Medical graduate, Master's student McGill University, Université de Montréal Montréal, Quebec, Canada
Background: This report aims to quantify discarded vascular graft material during cardiovascular surgeries and evaluate the associated financial implications. Understanding graft waste can inform strategies for reducing healthcare costs and improving resource efficiency.
METHODS AND RESULTS: Discarded synthetic vascular conduit remnants were collected from 36 open cardiac and vascular surgeries at the McGill University Health Centre (MUHC) between 2022 and 2024, with a concrete audit study period in September-October 2024 (28 days' duration). Procedure type, graft specifications, and residual graft lengths were recorded. Leftover graft lengths were measured using a standardized digital technique (ImageJ). Waste was calculated as a percentage of the original graft length. A cost analysis was performed based on procurement data, integrating surgery-specific data with national projections extrapolated from institutional data.

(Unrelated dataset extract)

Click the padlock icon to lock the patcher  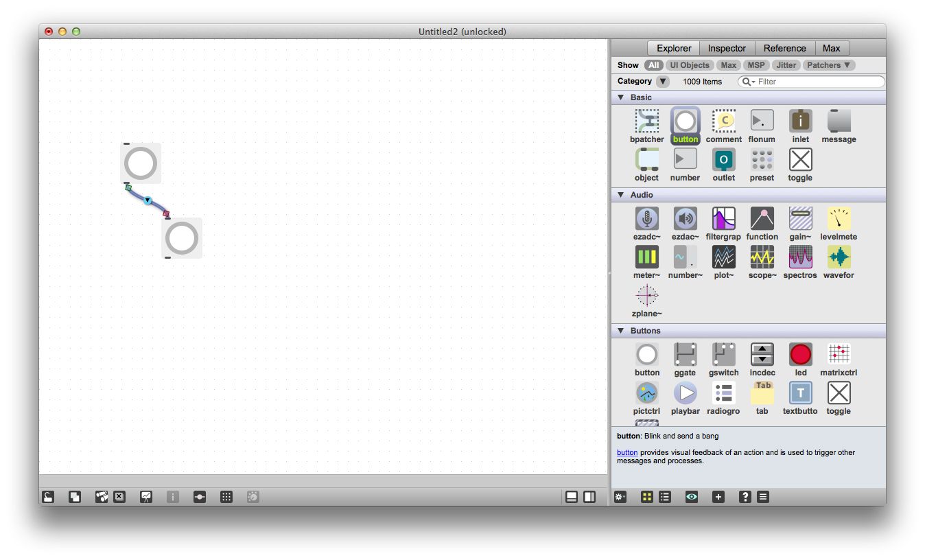48,496
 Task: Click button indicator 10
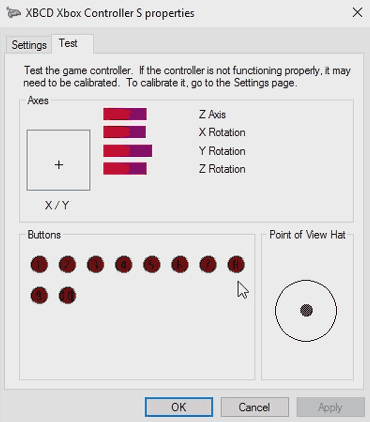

On average per graft, 22.1 ± 11.5 cm of graft material, or 50.0 ± 20.8% of original length, was discarded. Dacron grafts exhibited higher waste (54.5 ± 19.6%) compared to PTFE grafts (39.4 ± 19.5%, p = 0.03). No significant difference was found between aortic (18.5 ± 13.8 cm) and bypass (24.2 ± 9.10 cm) procedure per-graft waste length (p = 0.17). This may cost our center over CAD 229,000 yearly. Nationally estimated, this translates to kilometers of wasted graft material, costing between CAD 2.66 million and 3.74 million annually.
Conclusion: Nearly half of vascular graft material remains unused, underscoring significant inefficiencies in graft utilization. Standardizing graft lengths, optimizing procurement strategies, and exploring customizable packaging may substantially reduce material waste and healthcare costs.